Tardiness protocol making students even later, parents say
A protocol to crack down on tardiness at Barrington High School is making students later to class, according to students and parents.
School administrators recently started locking the doors when school starts at 7:40 a.m., citing security reasons.
On Thursday morning, dozens of students were lined up outside the school, waiting to go into the main office to be marked late. In the past, students say they'd go to class first and then their teacher would send them to the office to get a tardy slip.
Student and parents said the new protocol is a lengthy process that's making them even later.
“I am concerned that a policy that's meant to reduce tardiness is actually making them more late to their classes,” said Erika Sevetson. whose daughter attends the school.

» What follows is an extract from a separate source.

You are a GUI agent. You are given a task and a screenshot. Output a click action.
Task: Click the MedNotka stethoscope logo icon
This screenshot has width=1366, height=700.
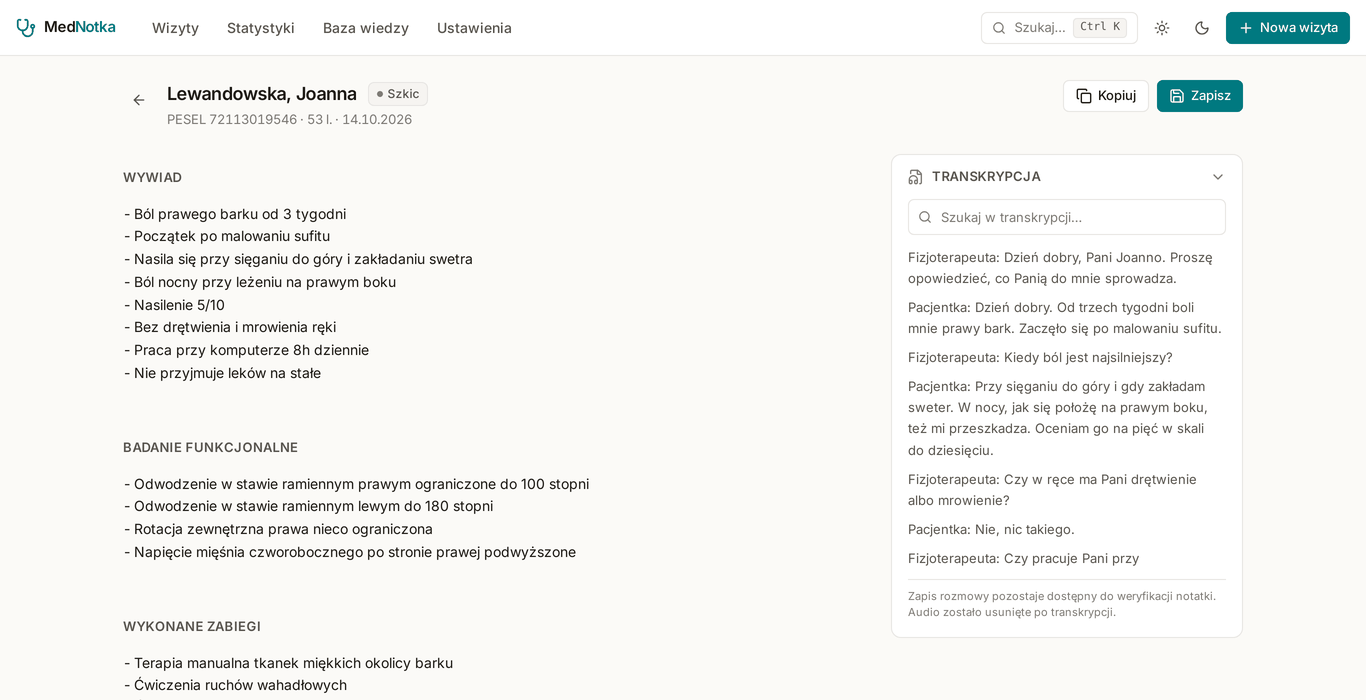pos(25,28)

"So, now instead of being two minutes late to class, when you get here, you get in the building, with the doors unlocked, now you're 20 minutes late because you're standing in a line, in the cold,” said Luke Rudman, a senior at Barrington High School.
Superintendent Michael Messore said 149 students at Barrington High School had unexcused tardies on Thursday, which accounts for 13 percent of the student body.
Parents and students told NBC 10 News tardiness is a problem but said the way it’s being handled is not effective.
“I think finding out what other schools do, how they can expedite it, would be a great idea,” Sevetson said. “The other concern, of course, is there's only a few roads that go to the high school. Traffic has gotten very, very tough and I'm starting to hear about student drivers who are taking risks because they're trying not to get there late.”
Messore declined an on-camera interview, but said it's disruptive for students and teachers when students are late.